*Records for processing*.
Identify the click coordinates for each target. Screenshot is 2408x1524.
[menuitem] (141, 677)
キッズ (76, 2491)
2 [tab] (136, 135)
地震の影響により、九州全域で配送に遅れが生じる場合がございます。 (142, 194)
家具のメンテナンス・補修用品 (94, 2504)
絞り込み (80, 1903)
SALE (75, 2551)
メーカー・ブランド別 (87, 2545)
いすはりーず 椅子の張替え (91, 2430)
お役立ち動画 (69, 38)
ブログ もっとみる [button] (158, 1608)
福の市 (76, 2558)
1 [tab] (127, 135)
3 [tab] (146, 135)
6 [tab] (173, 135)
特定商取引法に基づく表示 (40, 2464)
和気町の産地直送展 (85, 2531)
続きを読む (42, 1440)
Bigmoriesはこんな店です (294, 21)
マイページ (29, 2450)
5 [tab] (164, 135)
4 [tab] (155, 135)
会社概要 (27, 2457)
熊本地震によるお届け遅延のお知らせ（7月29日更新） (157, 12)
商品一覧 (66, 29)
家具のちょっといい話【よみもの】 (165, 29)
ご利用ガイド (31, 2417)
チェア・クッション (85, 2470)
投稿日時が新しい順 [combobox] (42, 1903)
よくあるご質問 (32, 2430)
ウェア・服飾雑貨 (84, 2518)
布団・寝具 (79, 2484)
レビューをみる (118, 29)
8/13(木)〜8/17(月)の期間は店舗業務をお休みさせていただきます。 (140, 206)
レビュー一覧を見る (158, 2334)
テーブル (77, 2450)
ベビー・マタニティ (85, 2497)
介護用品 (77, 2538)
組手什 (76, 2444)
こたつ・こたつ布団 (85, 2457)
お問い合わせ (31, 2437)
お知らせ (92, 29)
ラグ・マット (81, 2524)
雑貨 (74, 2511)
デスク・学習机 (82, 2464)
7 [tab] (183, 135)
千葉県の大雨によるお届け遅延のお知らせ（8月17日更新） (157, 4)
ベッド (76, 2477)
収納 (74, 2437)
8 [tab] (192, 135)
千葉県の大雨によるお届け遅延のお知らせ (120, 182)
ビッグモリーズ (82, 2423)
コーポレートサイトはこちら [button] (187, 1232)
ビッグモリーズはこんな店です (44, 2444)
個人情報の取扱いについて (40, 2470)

*Exercise goal*.
Would you please copy exactly the part of the entries above that begins at the line containing "絞り込み (80, 1903)" and ends at the line containing "組手什 (76, 2444)", both lines included?

*Answer for this exercise*.
絞り込み (80, 1903)
SALE (75, 2551)
メーカー・ブランド別 (87, 2545)
いすはりーず 椅子の張替え (91, 2430)
お役立ち動画 (69, 38)
ブログ もっとみる [button] (158, 1608)
福の市 (76, 2558)
1 [tab] (127, 135)
3 [tab] (146, 135)
6 [tab] (173, 135)
特定商取引法に基づく表示 (40, 2464)
和気町の産地直送展 (85, 2531)
続きを読む (42, 1440)
Bigmoriesはこんな店です (294, 21)
マイページ (29, 2450)
5 [tab] (164, 135)
4 [tab] (155, 135)
会社概要 (27, 2457)
熊本地震によるお届け遅延のお知らせ（7月29日更新） (157, 12)
商品一覧 (66, 29)
家具のちょっといい話【よみもの】 (165, 29)
ご利用ガイド (31, 2417)
チェア・クッション (85, 2470)
投稿日時が新しい順 [combobox] (42, 1903)
よくあるご質問 (32, 2430)
ウェア・服飾雑貨 (84, 2518)
布団・寝具 (79, 2484)
レビューをみる (118, 29)
8/13(木)〜8/17(月)の期間は店舗業務をお休みさせていただきます。 (140, 206)
レビュー一覧を見る (158, 2334)
テーブル (77, 2450)
ベビー・マタニティ (85, 2497)
介護用品 (77, 2538)
組手什 (76, 2444)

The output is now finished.